JSON object

Firewall rule object structure and properties

A fully populated firewall rule JSON object has the following structure:

{
  "id": "772bf1026a72c400ea576db1ffa16407",
  "filter": {
    "id": "6f58318e7fa2477a23112e8118c66f61",
    "expression": "http.request.uri.path ~ \"^.*/wp-login.php$\" or http.request.uri.path ~ \"^.*/xmlrpc.php$\""
    "paused": false,
    "description": "Wordpress login paths",
    "ref": ""
  },
  "action": "challenge",
  "priority": 1000,
  "paused": false,
  "description": "Protect blog login page",
  "ref": ""
}

The table below summarizes the JSON object properties. See also, Avoiding priority conflicts.

Property Description Value Notes
id - ID generated by Cloudflare 32-char UUIDv4 identifier - Unique
- Read-only
filter - An existing Cloudflare filter See the Cloudflare Filters guide - Required
action - The firewall action to perform log
allow
challenge
js_challenge
block
- Required
priority - The rule's priority
- Gets lowest priority if omitted

1 (highest)

2147483647 (lowest)

- Optional
- Read Avoiding priority conflicts
paused - Indicates if the rule is active

true

false

- Optional
- Default is false
description - To briefly describe the rule
- Omitted from object if empty
text

- Optional
- Default is empty

ref - Unique, user-supplied identifier or reference At user's discretion - Useful for identifying a rule if Cloudflare ID is unknown

Avoiding priority conflicts

Priority plays a key role in configuring firewall rules because of the power of Cloudflare Filters in contrast to previous Cloudflare Firewall functionality.

With Cloudflare Filters, it is possible to construct conflicting rules such as:

  • allow requests from the office IP range, and
  • block requests with a specific user agent.

Requests from the office IP range using the user agent to block would trigger both rules, but we cannot both allow and block the request. To solve this problem, the Firewall Rules follow a strict ordering depending on action and priority.
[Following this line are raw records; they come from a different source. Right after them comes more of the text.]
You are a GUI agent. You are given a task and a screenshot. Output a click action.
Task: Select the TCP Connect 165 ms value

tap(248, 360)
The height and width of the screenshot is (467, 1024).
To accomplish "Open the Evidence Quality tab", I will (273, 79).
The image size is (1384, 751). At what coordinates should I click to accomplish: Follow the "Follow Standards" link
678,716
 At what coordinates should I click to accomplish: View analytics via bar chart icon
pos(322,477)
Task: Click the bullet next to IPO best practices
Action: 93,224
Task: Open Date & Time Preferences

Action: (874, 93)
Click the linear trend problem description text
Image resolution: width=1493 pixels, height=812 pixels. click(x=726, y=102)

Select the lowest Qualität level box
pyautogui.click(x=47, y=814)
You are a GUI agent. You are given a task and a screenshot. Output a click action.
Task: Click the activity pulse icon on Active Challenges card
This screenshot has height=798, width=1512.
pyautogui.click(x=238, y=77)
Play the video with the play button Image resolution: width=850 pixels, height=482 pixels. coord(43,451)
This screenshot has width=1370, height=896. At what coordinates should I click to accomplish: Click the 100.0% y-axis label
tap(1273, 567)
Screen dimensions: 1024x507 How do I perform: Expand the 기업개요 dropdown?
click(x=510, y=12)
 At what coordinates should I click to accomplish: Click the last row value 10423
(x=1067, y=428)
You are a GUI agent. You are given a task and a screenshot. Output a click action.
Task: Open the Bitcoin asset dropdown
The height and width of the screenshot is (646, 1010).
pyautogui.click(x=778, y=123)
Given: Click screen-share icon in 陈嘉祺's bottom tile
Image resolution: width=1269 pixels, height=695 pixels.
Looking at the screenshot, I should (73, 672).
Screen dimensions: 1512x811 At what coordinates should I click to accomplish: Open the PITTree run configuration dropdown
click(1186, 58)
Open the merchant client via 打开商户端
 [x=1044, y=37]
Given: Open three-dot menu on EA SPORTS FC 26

Cloudflare prioritizes rules in descending order, such that priority 1 is first and rules with no priority are last. For rules of equal priority, Cloudflare orders them by action using the following order of precedence:

  1. log
  2. allow
  3. challenge
  4. js_challenge
  5. block

In the example above if no priority is set, the allow request from the office IP range would apply because the allow action has a higher precedence than block.

To reduce the risk of unintended behavior, it’s best to explicitly specify the desired priority for potentially conflicting rules.